Dataset items
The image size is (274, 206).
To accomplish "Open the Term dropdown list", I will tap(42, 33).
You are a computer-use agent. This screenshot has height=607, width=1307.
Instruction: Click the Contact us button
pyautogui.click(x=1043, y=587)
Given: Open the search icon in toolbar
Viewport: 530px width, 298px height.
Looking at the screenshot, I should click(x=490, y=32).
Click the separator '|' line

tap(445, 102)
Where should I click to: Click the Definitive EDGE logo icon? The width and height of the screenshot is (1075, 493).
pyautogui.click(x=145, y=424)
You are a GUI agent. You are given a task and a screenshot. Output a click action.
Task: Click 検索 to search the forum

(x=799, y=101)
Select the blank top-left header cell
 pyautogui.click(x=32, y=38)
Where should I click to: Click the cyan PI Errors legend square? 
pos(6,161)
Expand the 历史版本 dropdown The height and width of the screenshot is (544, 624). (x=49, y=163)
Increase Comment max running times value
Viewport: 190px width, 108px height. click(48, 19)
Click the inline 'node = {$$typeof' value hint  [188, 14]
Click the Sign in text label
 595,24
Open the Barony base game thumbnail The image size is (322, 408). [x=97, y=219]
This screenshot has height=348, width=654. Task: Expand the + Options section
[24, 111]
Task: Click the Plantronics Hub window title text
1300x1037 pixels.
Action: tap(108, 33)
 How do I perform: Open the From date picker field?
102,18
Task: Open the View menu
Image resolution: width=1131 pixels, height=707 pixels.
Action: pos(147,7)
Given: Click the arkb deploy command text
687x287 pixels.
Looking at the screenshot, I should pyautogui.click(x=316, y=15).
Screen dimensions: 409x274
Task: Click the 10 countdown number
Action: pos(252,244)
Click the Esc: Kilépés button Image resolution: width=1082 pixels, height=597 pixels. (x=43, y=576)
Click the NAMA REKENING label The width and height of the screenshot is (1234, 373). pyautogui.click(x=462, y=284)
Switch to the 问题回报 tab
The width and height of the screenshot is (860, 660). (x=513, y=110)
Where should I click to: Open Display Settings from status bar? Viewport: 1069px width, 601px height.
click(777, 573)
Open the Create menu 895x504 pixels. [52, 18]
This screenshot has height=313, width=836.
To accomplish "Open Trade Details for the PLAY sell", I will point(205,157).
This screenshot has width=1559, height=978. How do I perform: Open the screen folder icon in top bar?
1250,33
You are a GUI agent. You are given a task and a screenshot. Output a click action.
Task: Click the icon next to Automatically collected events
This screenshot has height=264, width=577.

__Description of the task__
Transcribe each entry precisely, missing none.

__Answer to this problem__
The image size is (274, 206).
To accomplish "Open the Term dropdown list", I will tap(42, 33).
You are a computer-use agent. This screenshot has height=607, width=1307.
Instruction: Click the Contact us button
pyautogui.click(x=1043, y=587)
Given: Open the search icon in toolbar
Viewport: 530px width, 298px height.
Looking at the screenshot, I should click(x=490, y=32).
Click the separator '|' line

tap(445, 102)
Where should I click to: Click the Definitive EDGE logo icon? The width and height of the screenshot is (1075, 493).
pyautogui.click(x=145, y=424)
You are a GUI agent. You are given a task and a screenshot. Output a click action.
Task: Click 検索 to search the forum

(x=799, y=101)
Select the blank top-left header cell
 pyautogui.click(x=32, y=38)
Where should I click to: Click the cyan PI Errors legend square? 
pos(6,161)
Expand the 历史版本 dropdown The height and width of the screenshot is (544, 624). (x=49, y=163)
Increase Comment max running times value
Viewport: 190px width, 108px height. click(48, 19)
Click the inline 'node = {$$typeof' value hint  [188, 14]
Click the Sign in text label
 595,24
Open the Barony base game thumbnail The image size is (322, 408). [x=97, y=219]
This screenshot has height=348, width=654. Task: Expand the + Options section
[24, 111]
Task: Click the Plantronics Hub window title text
1300x1037 pixels.
Action: tap(108, 33)
 How do I perform: Open the From date picker field?
102,18
Task: Open the View menu
Image resolution: width=1131 pixels, height=707 pixels.
Action: pos(147,7)
Given: Click the arkb deploy command text
687x287 pixels.
Looking at the screenshot, I should pyautogui.click(x=316, y=15).
Screen dimensions: 409x274
Task: Click the 10 countdown number
Action: pos(252,244)
Click the Esc: Kilépés button Image resolution: width=1082 pixels, height=597 pixels. (x=43, y=576)
Click the NAMA REKENING label The width and height of the screenshot is (1234, 373). pyautogui.click(x=462, y=284)
Switch to the 问题回报 tab
The width and height of the screenshot is (860, 660). (x=513, y=110)
Where should I click to: Open Display Settings from status bar? Viewport: 1069px width, 601px height.
click(777, 573)
Open the Create menu 895x504 pixels. [52, 18]
This screenshot has height=313, width=836.
To accomplish "Open Trade Details for the PLAY sell", I will point(205,157).
This screenshot has width=1559, height=978. How do I perform: Open the screen folder icon in top bar?
1250,33
You are a GUI agent. You are given a task and a screenshot. Output a click action.
Task: Click the icon next to Automatically collected events
This screenshot has height=264, width=577.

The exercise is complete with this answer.